Task prompt> Could you set down every record exactly as it appears?

-------- Data shown --------

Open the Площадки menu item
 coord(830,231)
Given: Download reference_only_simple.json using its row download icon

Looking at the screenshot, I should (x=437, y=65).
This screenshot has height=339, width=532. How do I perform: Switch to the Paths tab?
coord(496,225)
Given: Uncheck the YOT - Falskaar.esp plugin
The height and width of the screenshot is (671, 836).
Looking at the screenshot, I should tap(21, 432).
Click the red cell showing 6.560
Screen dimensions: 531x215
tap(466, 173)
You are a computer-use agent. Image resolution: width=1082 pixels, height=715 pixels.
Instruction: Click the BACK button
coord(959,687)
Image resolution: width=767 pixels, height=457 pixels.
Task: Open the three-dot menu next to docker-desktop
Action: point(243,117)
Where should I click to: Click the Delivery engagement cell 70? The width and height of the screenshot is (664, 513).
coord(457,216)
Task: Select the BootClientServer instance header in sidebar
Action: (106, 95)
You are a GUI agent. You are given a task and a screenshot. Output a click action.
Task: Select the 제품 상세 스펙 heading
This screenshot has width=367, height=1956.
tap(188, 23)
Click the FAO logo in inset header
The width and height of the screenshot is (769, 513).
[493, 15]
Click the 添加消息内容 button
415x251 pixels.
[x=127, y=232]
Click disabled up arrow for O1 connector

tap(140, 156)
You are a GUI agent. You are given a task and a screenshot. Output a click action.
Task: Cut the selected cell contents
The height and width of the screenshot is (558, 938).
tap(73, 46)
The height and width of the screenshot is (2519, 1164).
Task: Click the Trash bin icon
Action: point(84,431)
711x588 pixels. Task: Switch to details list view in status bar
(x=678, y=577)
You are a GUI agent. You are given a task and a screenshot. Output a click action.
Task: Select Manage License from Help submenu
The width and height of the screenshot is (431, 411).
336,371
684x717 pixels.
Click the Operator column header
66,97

--------

Result of this task>
Open the Площадки menu item
 coord(830,231)
Given: Download reference_only_simple.json using its row download icon

Looking at the screenshot, I should (x=437, y=65).
This screenshot has height=339, width=532. How do I perform: Switch to the Paths tab?
coord(496,225)
Given: Uncheck the YOT - Falskaar.esp plugin
The height and width of the screenshot is (671, 836).
Looking at the screenshot, I should tap(21, 432).
Click the red cell showing 6.560
Screen dimensions: 531x215
tap(466, 173)
You are a computer-use agent. Image resolution: width=1082 pixels, height=715 pixels.
Instruction: Click the BACK button
coord(959,687)
Image resolution: width=767 pixels, height=457 pixels.
Task: Open the three-dot menu next to docker-desktop
Action: point(243,117)
Where should I click to: Click the Delivery engagement cell 70? The width and height of the screenshot is (664, 513).
coord(457,216)
Task: Select the BootClientServer instance header in sidebar
Action: (106, 95)
You are a GUI agent. You are given a task and a screenshot. Output a click action.
Task: Select the 제품 상세 스펙 heading
This screenshot has width=367, height=1956.
tap(188, 23)
Click the FAO logo in inset header
The width and height of the screenshot is (769, 513).
[493, 15]
Click the 添加消息内容 button
415x251 pixels.
[x=127, y=232]
Click disabled up arrow for O1 connector

tap(140, 156)
You are a GUI agent. You are given a task and a screenshot. Output a click action.
Task: Cut the selected cell contents
The height and width of the screenshot is (558, 938).
tap(73, 46)
The height and width of the screenshot is (2519, 1164).
Task: Click the Trash bin icon
Action: point(84,431)
711x588 pixels. Task: Switch to details list view in status bar
(x=678, y=577)
You are a GUI agent. You are given a task and a screenshot. Output a click action.
Task: Select Manage License from Help submenu
The width and height of the screenshot is (431, 411).
336,371
684x717 pixels.
Click the Operator column header
66,97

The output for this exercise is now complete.